Sorry, I should have said 40 years (I wasn't really thinking). A longer timeframe actually supports my argument though.

The basic difference is that the transition from assembly to C had huge advantages, and minimal (if any) disadvantages. They ran no slower, but were much easier and faster to develop, didn't require rewriting for new architectures, and so on. Most importantly, an OS written in C would be compatible with the same OS written in assembly, and would be able to run existing applications, or have existing applications adapted to it.


You are wrong here. They ran way slower. But it was a higher level, and more importantly, a portable language. C was the big, revolutionary thing UNIX had going for it when it came out. K&R kind of decided that the machines were fast enough at that point that the additional cost in performance was outweighed by the numerous advantages.

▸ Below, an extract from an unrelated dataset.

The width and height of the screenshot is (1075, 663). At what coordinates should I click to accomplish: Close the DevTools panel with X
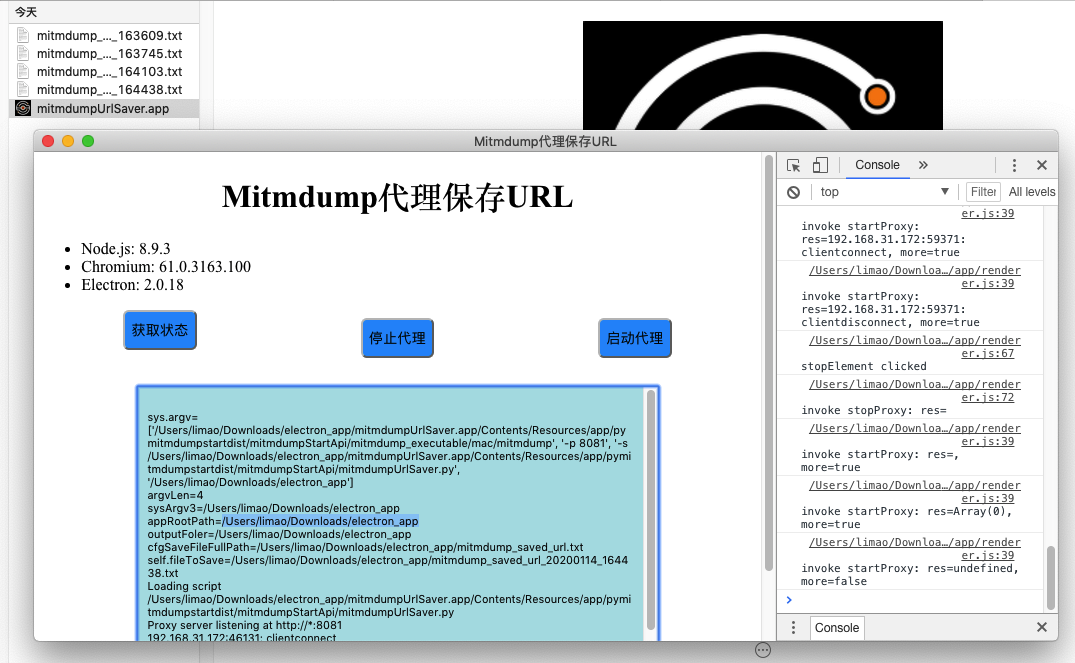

here is a quote from the UNIX wiki

In 1973, Unix was rewritten in the C programming language, contrary to the general notion at the time "that something as complex as an operating system, which must deal with time-critical events, had to be written exclusively in assembly language".[4] The migration from assembly language to the higher-level language C resulted in much more portable software, requiring only a relatively small amount of machine-dependent code to be replaced when porting Unix to other computing platforms.
(http://en.wikipedia.org/wiki/Unix#1970s)

Using something like C# offers more advantages (mostly in regard to safety and potential security, with a very small possible speed advantage), but crippling disadvantages - basically, it's incompatible with every piece of software developed over the past 40 years, and it's nearly impossible to adapt existing code to run on it.


I'm not quite sure what you are talking about here. it is very easy to work with C code in C# (here is a site that gives you method signatures for most of the common windows APIs http://pinvoke.net/). What C# has going for it over C is improved security, stability, interoperability and theoretically, portability. The price you pay is some additional overhead at runtime for actually managing the process.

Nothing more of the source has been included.